Pero el día del cincuenta cumpleaños de Edelmira, una insignificante e inocente mierda de vaca vino a ser el mejor regalo que Edelmira hubiese recibido nunca: ella se balanceaba colgada de sus muletas, como cada tarde, en dirección a la tejera y, cuando faltaban apenas veinte metros para alcanzar la puerta del cobertizo, Práxedes le dio alcance, la miró de reojo al adelantarla, y, con un gesto y unas risitas de burla, aceleró su carrera con la cabeza vanidosamente erguida sobre los hombros. Sus pies, de repente, dejaron de tocar el suelo y, piernas arriba y cabeza abajo, se estrelló contra los cantos de una pila de tejas, quedando espanzurrada barbilla al cielo. Edelmira no se detuvo más que un segundo a contemplar la figura despatarrada de su hermana, por una vez que podía ganar la carrera y alcanzar al «Sindedos», no iba a cometer la tontuna de perder el tiempo en naderías.

A pesar de la desaparición del obstáculo que suponía Práxedes, Edelmira y «Sindedos» tuvieron que luchar más de dos años con los obstáculos de sus propios cuerpos hasta encontrar el modo de dar satisfacción a sus deseos amorosos.

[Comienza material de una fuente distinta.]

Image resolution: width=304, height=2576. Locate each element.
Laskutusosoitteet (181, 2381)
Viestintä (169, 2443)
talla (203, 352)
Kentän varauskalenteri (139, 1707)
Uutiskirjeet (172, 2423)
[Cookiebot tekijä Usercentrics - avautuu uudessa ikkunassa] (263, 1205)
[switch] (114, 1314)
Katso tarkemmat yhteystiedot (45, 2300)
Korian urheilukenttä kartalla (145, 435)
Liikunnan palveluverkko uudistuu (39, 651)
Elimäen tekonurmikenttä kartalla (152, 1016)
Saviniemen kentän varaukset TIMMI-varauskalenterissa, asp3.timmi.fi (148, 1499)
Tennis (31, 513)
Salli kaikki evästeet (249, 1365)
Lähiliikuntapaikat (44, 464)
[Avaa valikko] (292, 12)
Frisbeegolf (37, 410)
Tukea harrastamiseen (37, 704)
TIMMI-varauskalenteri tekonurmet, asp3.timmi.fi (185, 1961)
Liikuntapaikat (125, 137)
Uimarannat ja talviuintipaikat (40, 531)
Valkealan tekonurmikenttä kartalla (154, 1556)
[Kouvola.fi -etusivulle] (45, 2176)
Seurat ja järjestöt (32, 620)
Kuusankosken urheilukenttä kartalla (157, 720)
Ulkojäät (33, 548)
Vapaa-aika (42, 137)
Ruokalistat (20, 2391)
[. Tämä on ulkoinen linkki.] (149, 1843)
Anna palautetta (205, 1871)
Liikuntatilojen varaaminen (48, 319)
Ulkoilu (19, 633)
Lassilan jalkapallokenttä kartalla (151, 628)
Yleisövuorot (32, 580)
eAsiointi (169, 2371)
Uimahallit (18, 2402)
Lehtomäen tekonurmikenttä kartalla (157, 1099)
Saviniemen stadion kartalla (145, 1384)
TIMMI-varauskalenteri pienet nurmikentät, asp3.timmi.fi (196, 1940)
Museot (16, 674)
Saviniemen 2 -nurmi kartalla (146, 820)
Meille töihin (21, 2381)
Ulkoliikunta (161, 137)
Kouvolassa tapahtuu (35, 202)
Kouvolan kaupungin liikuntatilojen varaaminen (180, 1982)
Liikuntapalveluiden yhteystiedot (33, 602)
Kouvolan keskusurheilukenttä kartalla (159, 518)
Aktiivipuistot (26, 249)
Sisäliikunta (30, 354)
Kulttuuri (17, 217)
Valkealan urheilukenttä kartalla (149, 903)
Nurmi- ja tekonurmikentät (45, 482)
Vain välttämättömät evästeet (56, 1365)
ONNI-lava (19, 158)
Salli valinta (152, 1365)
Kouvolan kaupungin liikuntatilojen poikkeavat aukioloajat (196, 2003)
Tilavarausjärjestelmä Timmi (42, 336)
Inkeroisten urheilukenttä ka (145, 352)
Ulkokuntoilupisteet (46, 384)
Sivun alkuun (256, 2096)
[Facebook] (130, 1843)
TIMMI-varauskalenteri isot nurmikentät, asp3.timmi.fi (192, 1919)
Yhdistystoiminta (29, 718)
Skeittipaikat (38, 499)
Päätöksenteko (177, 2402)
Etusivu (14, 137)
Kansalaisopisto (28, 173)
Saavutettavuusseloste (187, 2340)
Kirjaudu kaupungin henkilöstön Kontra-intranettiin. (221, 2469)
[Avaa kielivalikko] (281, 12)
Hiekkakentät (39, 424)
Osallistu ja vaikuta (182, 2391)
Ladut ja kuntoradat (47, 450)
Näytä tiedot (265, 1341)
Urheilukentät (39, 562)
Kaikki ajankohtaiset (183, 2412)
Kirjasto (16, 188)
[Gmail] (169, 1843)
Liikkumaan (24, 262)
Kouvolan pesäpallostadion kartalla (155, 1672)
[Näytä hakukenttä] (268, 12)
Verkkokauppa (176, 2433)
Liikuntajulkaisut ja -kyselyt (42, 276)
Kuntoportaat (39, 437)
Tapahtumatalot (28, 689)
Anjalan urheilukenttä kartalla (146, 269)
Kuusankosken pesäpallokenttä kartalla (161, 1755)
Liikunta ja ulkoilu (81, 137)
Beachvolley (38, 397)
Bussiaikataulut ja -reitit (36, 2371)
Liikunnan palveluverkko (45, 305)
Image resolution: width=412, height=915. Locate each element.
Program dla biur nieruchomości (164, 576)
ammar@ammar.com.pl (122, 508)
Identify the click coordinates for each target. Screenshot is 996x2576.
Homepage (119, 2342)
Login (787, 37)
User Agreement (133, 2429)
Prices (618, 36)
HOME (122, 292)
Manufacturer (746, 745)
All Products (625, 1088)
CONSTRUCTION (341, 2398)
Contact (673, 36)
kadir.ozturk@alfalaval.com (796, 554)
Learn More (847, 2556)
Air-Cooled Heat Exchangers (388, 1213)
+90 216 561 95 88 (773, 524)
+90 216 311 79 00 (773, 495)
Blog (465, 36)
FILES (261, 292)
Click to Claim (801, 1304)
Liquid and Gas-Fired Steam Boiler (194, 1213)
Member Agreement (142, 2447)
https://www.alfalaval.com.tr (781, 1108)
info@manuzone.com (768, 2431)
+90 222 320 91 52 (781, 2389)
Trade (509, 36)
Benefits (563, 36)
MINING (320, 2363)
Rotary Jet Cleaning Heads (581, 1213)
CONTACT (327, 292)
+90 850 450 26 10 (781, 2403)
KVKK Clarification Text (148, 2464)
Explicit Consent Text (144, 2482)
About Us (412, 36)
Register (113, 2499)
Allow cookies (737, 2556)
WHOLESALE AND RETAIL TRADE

Aquellos pendientes de carne de la tatarabuela Fermosinda los había heredado Edelmira desde más arriba de la entrepierna hasta las rodillas, cubriendo totalmente el pubis y uniendo firmemente la parte interior de sus muslos. «Sindedos», por su parte, tenía unos atributos más bien escasos: unos huevecillos de codorniz flanqueaban un dedal de idéntico tamaño que los dedos de sus manos y, ni éstos ni aquél, eran capaces de encontrar camino entre la espesura de los pendientes de carne.

De nada o de muy poco sirvieron los ejercicios de gimnasia y las untadas de manteca para flexibilizar y alargar las carnes de Edelmira; como tampoco sirvieron de nada a «Sindedos» los estirones a sus atributos y las pociones milagreras de cuantas meigas habitaban por la zona.

Pero un día, casi tres años después de la muerte de Práxedes, la casualidad, o la desesperación, hizo que «Sindedos» se fijase con más atención en la trasera desnuda de Edelmira. La tumbó de espaldas y le levantó las piernas hacia el techo para luego doblárselas sobre ella misma. La popa se le brindaba, de este modo, libre de pendientes de carne y, en el momento justo en que iba a poner su dedal en el interior, los intestinos de Edelmira empezaron a rugir amenazadores y una tremenda ventosidad asomó con ruido de fanfarrias entre las nalgas. El descomunal pirrú rebotó en los huevines de codorniz y volvió a su lugar de procedencia a través del pizarrín de «Sindedos».